+++ Исходный текст +++
Я не надеялся помочь, но пришел. Увидел старушку, вспомнил тут же свою маму уже несколько лет как покинувшую этот мир в сходном состоянии… Обнял за плечи, гладил по голове, говорил что-то ласковое. Старушка оживилась, заулыбалась, начала бормотать, лопотать радостно, будто узнала меня, как родного. И я вдруг почувствовал необъяснимую уверенность, что могу ей помочь – не знал, чем и как, но чувствовал, что могу. Сидел еще некоторое время, обняв ее, говорил на «ты», как девочке, убежденно: – «Ты поправишься, ты поправишься… Все у тебя будет хорошо… Ты поправляешься, поправляешься…»

Все, более ничего. Уходить не хотелось… Пару препаратов посоветовал снять и один добавить, но особого значения эти лекарства иметь не могли – так, вспомогательные. Через пару дней коллега сообщает: «Мама после тебя быстро уснула, всю ночь проспала спокойно, чего не было уже с год. А утром проснулась в ясном сознании и с хорошей речью. Никакого слабоумия, представляешь?.. Чудо какое-то…»

Так она прожила еще года два, оставаясь в ясности до конца, быстрого и легкого. Я не совершил чуда: скорее всего, у старушки освободился от закупорки один из важных мозговых сосудов. Произошло это, возможно, не без влияния наших с нею взаимных добрых чувств – прилив «веществ счастья» хорошо действует и на сердечные сосуды, и на мозговые. Может быть, сыграло какую-то роль то, что я, говоря с ней на «ты» и обнимая ласково, оживил в ней ее детское «я», это орган веры…

«Если после беседы с врачом больному не становится легче, то это не врач», – сказал великий врач Бехтерев. Сурово и точно.
+++ Представленные данные +++
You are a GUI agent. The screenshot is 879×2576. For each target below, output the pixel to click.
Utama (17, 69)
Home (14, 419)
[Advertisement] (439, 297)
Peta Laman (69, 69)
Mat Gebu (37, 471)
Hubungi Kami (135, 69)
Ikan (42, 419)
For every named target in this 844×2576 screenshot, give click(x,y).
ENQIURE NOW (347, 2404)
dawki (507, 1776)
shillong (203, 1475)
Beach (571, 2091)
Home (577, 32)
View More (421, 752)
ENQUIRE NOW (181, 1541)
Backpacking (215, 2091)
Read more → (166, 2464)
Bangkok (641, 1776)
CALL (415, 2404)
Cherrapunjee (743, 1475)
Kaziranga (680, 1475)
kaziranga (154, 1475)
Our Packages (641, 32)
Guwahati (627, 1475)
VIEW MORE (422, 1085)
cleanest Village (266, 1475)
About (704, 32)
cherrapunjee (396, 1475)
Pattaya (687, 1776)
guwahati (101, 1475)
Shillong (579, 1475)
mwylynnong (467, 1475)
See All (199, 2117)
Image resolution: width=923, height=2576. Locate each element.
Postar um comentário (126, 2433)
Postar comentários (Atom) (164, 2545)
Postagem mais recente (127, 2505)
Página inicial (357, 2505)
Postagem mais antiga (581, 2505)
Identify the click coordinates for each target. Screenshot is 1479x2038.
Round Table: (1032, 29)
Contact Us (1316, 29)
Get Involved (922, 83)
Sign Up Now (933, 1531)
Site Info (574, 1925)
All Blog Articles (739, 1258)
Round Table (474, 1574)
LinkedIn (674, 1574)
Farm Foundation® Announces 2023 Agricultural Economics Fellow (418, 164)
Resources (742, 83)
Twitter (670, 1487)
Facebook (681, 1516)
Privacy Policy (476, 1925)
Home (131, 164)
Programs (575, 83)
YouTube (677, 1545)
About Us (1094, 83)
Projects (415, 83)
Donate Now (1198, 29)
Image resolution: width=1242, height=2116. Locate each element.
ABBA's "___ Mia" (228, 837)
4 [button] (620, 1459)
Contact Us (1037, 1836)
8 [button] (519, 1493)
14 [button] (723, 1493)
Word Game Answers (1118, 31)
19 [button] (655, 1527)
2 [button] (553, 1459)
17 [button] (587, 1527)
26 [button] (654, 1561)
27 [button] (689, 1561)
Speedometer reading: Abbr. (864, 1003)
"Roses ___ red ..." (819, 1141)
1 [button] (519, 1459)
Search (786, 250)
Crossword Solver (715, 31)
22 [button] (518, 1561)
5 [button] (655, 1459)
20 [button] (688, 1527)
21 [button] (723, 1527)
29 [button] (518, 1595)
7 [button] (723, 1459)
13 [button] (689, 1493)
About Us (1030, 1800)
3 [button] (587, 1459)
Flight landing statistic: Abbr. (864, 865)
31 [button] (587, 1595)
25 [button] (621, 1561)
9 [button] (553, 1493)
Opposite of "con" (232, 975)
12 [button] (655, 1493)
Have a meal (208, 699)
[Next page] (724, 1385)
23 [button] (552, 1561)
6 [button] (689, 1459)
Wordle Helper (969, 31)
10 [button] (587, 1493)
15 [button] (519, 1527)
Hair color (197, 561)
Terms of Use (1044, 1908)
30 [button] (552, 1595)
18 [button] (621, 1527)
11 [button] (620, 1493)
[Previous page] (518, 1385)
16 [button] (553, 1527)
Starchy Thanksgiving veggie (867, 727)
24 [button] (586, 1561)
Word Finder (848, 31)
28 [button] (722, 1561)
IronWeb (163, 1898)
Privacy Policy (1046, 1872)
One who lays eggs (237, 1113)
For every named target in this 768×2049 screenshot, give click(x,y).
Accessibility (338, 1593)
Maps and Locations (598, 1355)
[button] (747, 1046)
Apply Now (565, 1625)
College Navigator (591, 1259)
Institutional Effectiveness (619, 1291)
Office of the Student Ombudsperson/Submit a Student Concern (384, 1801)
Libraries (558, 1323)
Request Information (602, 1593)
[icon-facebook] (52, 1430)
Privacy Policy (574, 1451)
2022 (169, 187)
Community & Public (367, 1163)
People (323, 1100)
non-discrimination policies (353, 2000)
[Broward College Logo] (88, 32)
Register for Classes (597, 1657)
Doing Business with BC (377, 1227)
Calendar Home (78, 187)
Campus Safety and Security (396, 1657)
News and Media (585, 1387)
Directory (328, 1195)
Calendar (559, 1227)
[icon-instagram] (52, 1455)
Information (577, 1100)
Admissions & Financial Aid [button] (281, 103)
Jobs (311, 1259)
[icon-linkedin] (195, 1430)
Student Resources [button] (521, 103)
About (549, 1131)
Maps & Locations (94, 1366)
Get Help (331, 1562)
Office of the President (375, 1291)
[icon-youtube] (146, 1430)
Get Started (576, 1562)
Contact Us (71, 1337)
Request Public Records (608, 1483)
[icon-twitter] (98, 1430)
+++
§ Задания для выполнения
**1.** Скопируйте из текста о пожилой пациентке фрагмент между словами «Так она прожила» и «Сурово и точно.» включительно.
**2.** Допишите следующую часть текста о пожилой пациентке, начиная сразу после его последнего предложения.

§ Результаты выполнения
**1.**
Так она прожила еще года два, оставаясь в ясности до конца, быстрого и легкого. Я не совершил чуда: скорее всего, у старушки освободился от закупорки один из важных мозговых сосудов. Произошло это, возможно, не без влияния наших с нею взаимных добрых чувств – прилив «веществ счастья» хорошо действует и на сердечные сосуды, и на мозговые. Может быть, сыграло какую-то роль то, что я, говоря с ней на «ты» и обнимая ласково, оживил в ней ее детское «я», это орган веры…

«Если после беседы с врачом больному не становится легче, то это не врач», – сказал великий врач Бехтерев. Сурово и точно.

**2.**
Приснилось, что я рисую,
рисую себя на шуме,
на шуме… Провел косую
прямую – и вышел в джунгли.
На тропку глухую вышел
и двигаюсь дальше, дальше,
а шум за спиною дышит,
и плачет шакал, и кашель
пантеры, и смех гиены
рисуют меня, пришельца,
и шелест змеи… МГНОВЕННЫЙ
ОЗНОБ… На поляне – Швейцер.
Узнал его сразу, раньше,
чем вспомнил, что сплю, а вспомнив,
забыл… Если кто-то нянчит
заблудшие души скромных
земных докторов, он должен
был сон мой прервать на этом…
Узнал по внезапной дрожи
и разнице с тем портретом,
который забыл – а руки
такие же, по-крестьянски
мосластые, ткали звуки,
рисующие в пространстве
узор тишины…
Он спасал ребенка,
и осы молчали звонко…
– Подайте, прошу вас, скальпель…
Все, поздно… Стоять напрасно
не стоит, у нас не Альпы
швейцарские, здесь опасно,
пойдемте. Вы мне приснились,
я ждал, но вы опоздали.
(Стемнело). Вы изменились,
вы тоже кого-то ждали?..
Не надо, не отвечайте,
я понял. Во сне вольготней
молчать. (Мы пошли). Зачатье
мое было в день субботний,
когда Господь отдыхает.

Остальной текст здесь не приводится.